Jeni’s Picks of the Week January 27-February 1, 2015

Posted by

Martini Making
The warmer weather reminded us that spring cannot be far off with cocktails on the balcony so we did some research on the best gin for martini making.
Our vote goes to Broker’s London Dry Gin. We are not alone. It has been an award winner at New York’s Ultimate Cocktail Challenge for six years in a row. Classic flavours of juniper with citrus and a little bit of exotic spice. $27.99 at BCLCB and the bowler hat comes for free!


Shaken, not stirred. (Cocktail creator Cameron insists that exactly 121 shakes makes for perfection)

And the best place to buy those Queen Size Stuffed Olives for the garnish? Persia Foods at 1st & Commercial. $2.29 a jar ($5.99-$7.99 everywhere else for exactly the same product.)

## GIVEN INFORMATION:
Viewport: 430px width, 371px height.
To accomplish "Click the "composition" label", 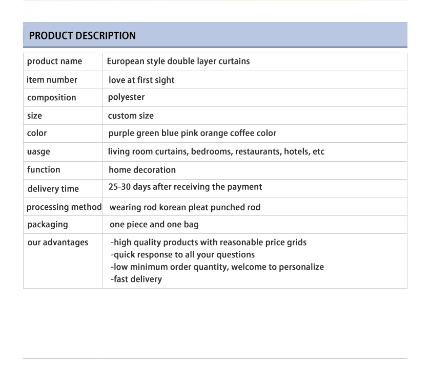I will pos(51,98).
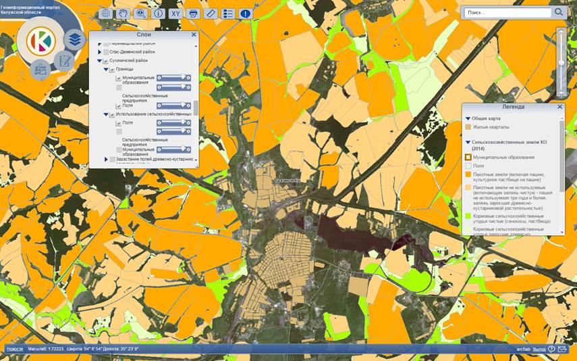Select the hand pan tool
This screenshot has width=577, height=361.
tap(123, 13)
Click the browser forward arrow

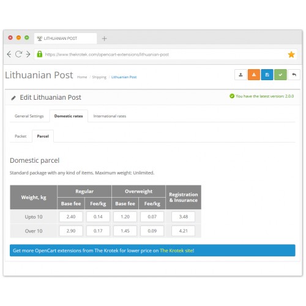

## REQUIREMENTS:
Extend the weekly picks post on martini making beyond its final sentence, matching its tone and style. The records play no part in what comes next.

## TASK ANSWER:
And on to this week’s cultural events…. there is a lot of ‘em.

PuSH Festival Jan 20-Feb 8

The international Performing Arts Festival is one of Vancouver’s signature events. Produced over three weeks each January/February, the PuSh Festival presents boundary pushing theatre, music, dance and multimedia performances by artists from around the world at various venues.

NEW!! Saturday Afternoon Concert Series 

Skinny Fat Jack’s (back alley bar behind Slickety Jim’s) 3475 Main St5-7p.m. Small cover/donation

Hosted by Petunia and Jimmy Roy with weekly guests

Petunia & Jimmy Roy play swinging old-time jump but the musical guests are diverse talents. See January 31 below for this week’s line up.


Tuesday January 27

Rio Theatre E. Broadway 7p.m. $6
Oscar nominated. A promising young drummer enrols at a cutthroat music conservatory where his dreams of greatness are mentored by an instructor who will stop at nothing to realize a student’s potential.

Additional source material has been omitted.